If the U.S. government was unable to properly vet Afghan security forces when it effectively controlled the country, what faith would anyone have that it could vet Afghan nationals now?

That is especially true of Afghan evacuees who failed to present any identification documents at all. The Journal notes that efforts by Republican lawmakers to find out “how many Afghans traveled without any paperwork” were unavailing, even though this is a legitimate question, answers to which members of Congress are entitled given their oversight responsibilities.

Not that it would really matter, however, because as that article explains: “Federal officials interviewed at U.S. bases overseas stated to Republican aides that they didn’t have any training in identifying fraudulent Afghan documents, raising concerns about the validity of documents that were used.”

What good would a requirement that evacuees provide identity documents do if those reviewing the documents cannot tell good ones from fake ones? Here is a pro tip from this former INS associate general counsel handling national security cases: Bad guys use fake ones, especially if they are notorious.

None of this would be an issue if the Biden administration had simply followed the rules.

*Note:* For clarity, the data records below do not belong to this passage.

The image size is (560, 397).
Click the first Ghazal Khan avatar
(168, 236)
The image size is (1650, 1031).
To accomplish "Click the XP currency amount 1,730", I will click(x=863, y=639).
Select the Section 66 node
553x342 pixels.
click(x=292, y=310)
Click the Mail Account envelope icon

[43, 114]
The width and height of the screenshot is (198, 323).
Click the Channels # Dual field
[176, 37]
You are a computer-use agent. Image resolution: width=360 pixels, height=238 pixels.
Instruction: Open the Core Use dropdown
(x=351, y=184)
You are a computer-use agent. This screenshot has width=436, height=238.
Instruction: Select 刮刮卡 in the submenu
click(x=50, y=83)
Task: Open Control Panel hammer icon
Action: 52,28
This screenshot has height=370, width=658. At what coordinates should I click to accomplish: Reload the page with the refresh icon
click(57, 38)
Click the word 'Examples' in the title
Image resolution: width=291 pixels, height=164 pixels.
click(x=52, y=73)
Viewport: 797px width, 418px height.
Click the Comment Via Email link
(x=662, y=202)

Instead of flying tens of thousands of Afghans to the United States, the federal government should have used the money to erect safe and secure refugee camps for those fleeing the Taliban or other terrorist groups in a nearby country and to provide transport to those camps, if necessary.

At those camps, refugee officers could have performed the necessary screening in a much more orderly fashion and allowed Afghans who were eligible for refugee status into the United States under section 207 of the INA, once proper checks were run. Of course, the admission of such aliens would have been subject to the refugee cap, but that is what the law requires.

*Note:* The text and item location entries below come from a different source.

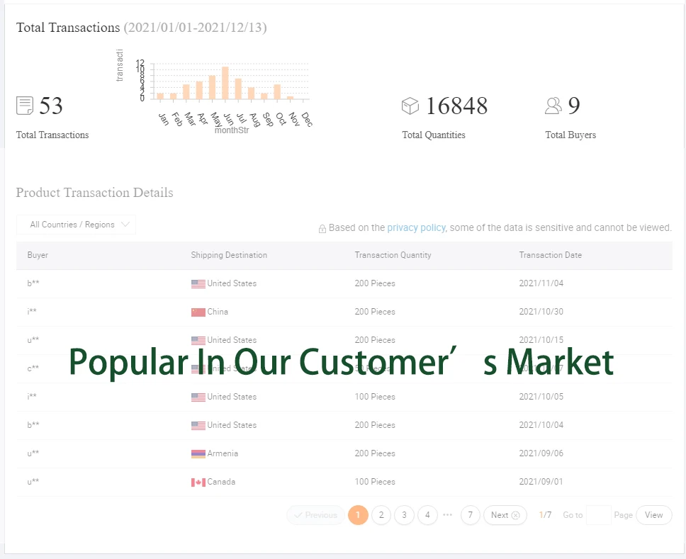This screenshot has height=559, width=686.
Task: Click the June bar in the chart
Action: pos(225,83)
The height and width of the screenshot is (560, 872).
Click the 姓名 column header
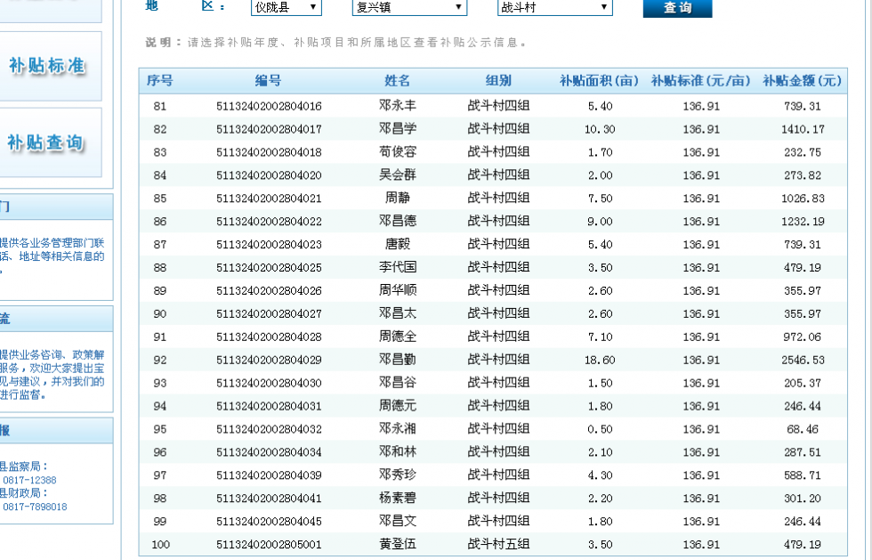[398, 81]
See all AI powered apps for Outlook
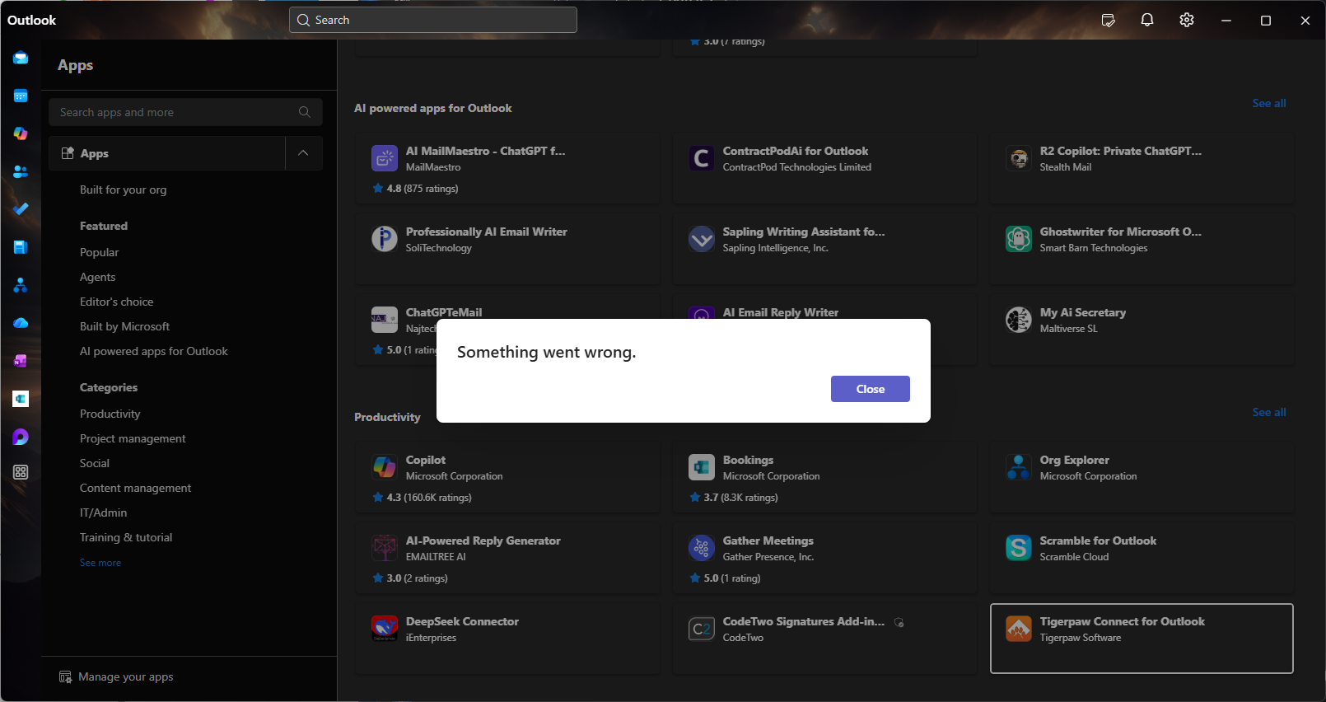The image size is (1326, 702). coord(1268,103)

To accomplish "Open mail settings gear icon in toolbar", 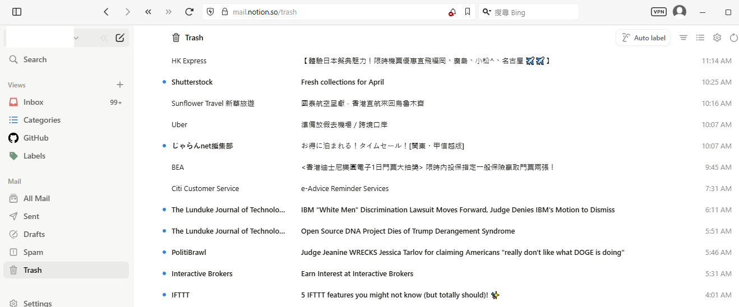I will tap(717, 38).
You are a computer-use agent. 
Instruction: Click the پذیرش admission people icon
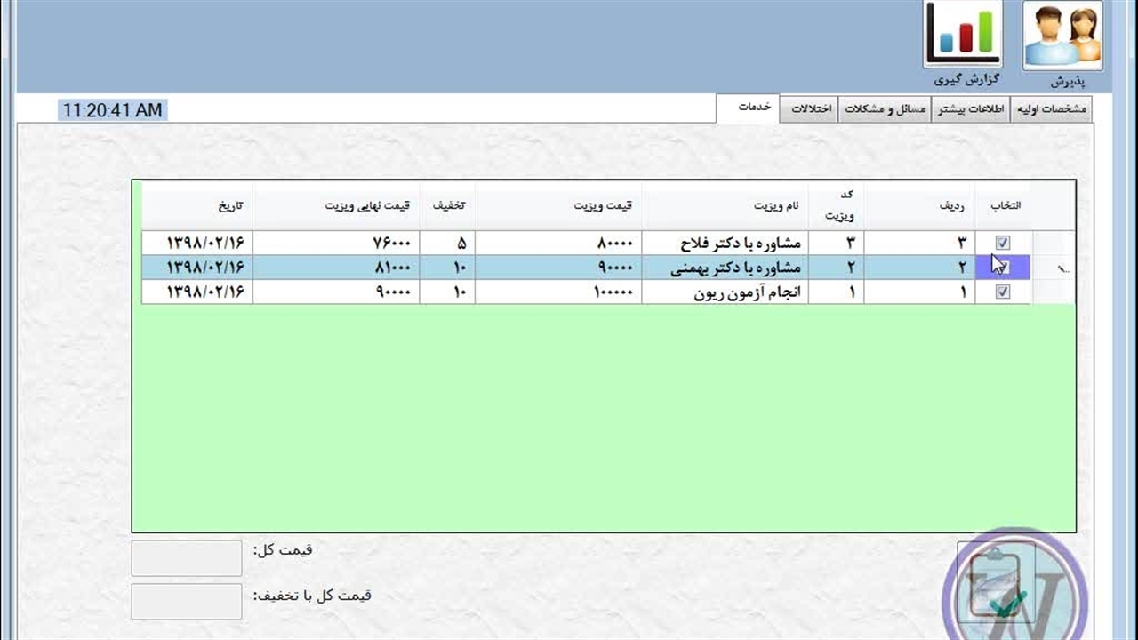coord(1062,36)
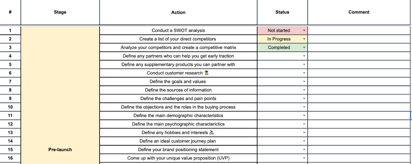Open the "In Progress" status dropdown

tap(304, 39)
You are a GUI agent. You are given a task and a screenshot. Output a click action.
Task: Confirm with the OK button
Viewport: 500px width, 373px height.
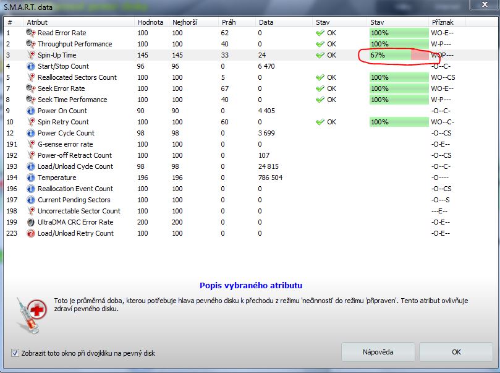click(456, 352)
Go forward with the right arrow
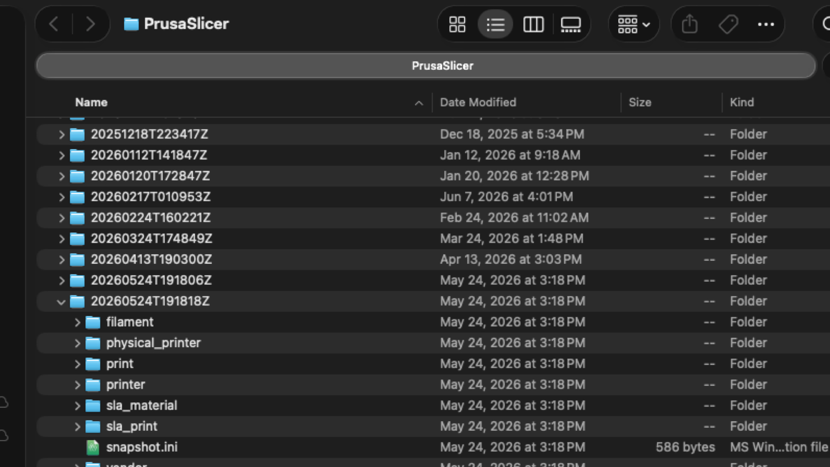830x467 pixels. pos(90,24)
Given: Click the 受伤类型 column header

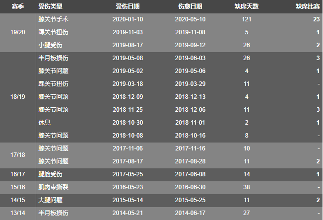Looking at the screenshot, I should 50,6.

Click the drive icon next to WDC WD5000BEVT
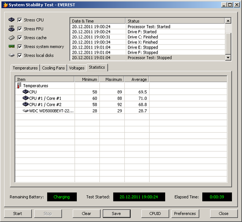[x=25, y=111]
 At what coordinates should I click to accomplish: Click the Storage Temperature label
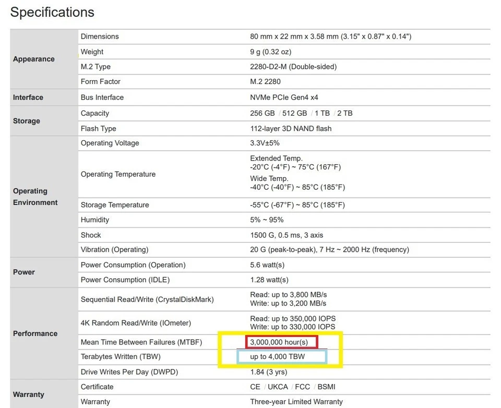tap(115, 205)
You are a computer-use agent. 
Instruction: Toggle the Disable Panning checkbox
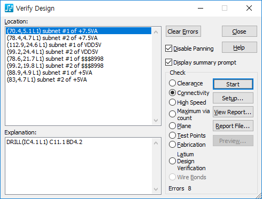pyautogui.click(x=168, y=49)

Aliens eligible for Special Immigrant Visa (SIV) status could have made applications from those camps as well. The Journal reports that almost half of the Afghans who have been flown to this country were eligible for SIV, which means that more than half were not.

Respectfully, there is no authority under the INA or any other federal law that permitted the evacuation of tens of thousands of Afghan nationals out of that country and to the United States except for those who had received refugee status or who had proper visas.

Nor is it clear whether those aliens were even properly paroled into the United States. Under section 212(d)(5)(A) of the INA, parole may be granted “only on a case-by-case basis for urgent humanitarian reasons or significant public benefit”.

On October 26, Sen. Josh Hawley (R-Mo.) tweeted the following E-mail, which allegedly shows that U.S. officials on the ground in Afghanistan were ordered to fill evacuation flights to “excess” with “[f]amilies including women and children” for transit to the United States:

There is no “case-by-case basis” in such an operation. All such Afghan “families” had to do was make it to the airport, and entry to the United States was assured.

There are many lessons to be learned from the United States’ 20-year involvement in Afghanistan, not least of which is how not to run an evacuation program. As noted, the INA already contains a refugee process under which aliens legitimately fleeing persecution can be admitted to the United States, as well as SIV for eligible Afghans.

Those benefits should have been adjudicated abroad, before those aliens ever came to the United States, not ad hoc after they were already brought to this country. The reason that the United States invaded Afghanistan was because that country was harboring terrorists. Given that, bringing Afghans who have not been vetted, and whom we may never be able to properly vet, is reckless.